Per the request of the late Abenaki Elder Gali Sanchez, this poem was lovingly read at his ceremony, as his ashes were laid to rest in the Connecticut River.
Seeing
Some things are clear
as the eyes of a just-caught fish.
Others dance at the edge
of our circle of seeing
as a bat at dusk.
Some things are seen from behind the eyes,
indeed, from beyond the body’s bones.
Like the vision of those who know
that standing barefoot in the soil
you may feel how trees
are drawing more than moisture from the earth
that eagles’ eyes and bears’ medicines
can be borrowed
that the wind carries ancient songs
and stones may speak
that rivers carry our past into the present
and our future is scratched in stone
that stars watch and listen
and whisper things of great urgency
that thousands of years of ancestral blood
is gathered in our own
and vision lives in it.
I believe there is a bird
(a crow I think
with a bluejay always watching)
that carries seeds of corn
and the four sacred herbs
to where the new-borns cry
their entrance song, and round them
a circle of old ones
bear the gift of seeing
when I see our people still
making sunwise circles with their feet;
listening to stones
and reverently touching trees.
Charlie True, Abenaki, was born in Newbury MA on a kitchen table, delivered by his father.
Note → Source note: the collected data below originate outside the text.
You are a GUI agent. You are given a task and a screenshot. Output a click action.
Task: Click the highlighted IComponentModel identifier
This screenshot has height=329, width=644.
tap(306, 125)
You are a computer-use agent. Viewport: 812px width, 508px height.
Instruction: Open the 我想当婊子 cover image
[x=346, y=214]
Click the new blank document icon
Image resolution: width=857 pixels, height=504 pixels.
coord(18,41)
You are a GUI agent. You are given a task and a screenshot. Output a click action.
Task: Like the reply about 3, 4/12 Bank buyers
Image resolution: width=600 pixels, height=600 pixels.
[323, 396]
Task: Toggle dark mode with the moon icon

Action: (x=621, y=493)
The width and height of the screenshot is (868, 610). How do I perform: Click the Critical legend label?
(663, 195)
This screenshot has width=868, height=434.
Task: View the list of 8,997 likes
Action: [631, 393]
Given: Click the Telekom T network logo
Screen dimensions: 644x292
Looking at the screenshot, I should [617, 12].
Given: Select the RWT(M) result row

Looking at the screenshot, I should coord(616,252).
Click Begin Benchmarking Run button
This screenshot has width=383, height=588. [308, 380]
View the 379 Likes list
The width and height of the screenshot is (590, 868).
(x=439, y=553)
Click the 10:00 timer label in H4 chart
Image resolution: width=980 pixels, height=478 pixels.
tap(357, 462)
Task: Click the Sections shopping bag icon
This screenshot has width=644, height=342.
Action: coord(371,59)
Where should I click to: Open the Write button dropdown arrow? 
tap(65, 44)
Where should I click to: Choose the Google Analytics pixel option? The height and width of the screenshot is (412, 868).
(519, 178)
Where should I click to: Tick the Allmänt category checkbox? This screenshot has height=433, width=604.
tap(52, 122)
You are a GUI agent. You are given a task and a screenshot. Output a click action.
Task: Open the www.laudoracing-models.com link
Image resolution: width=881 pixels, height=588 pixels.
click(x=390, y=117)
His first months of life were spent living in a tent and his first memories were hearing the songs of the chickadees. He loved living on the salt water marshes of his childhood and in later life, loved living with his wife, Rhonda Besaw in the mountains of Ndakinna, the heartland of Abenaki territory. Charlie was a true renaissance man, well read and well spoken. For many years, until his passing, he was known as the “Speaker” for the Abenaki Nation of New Hampshire. Charlie left behind many unpublished poems, going back over 50 years.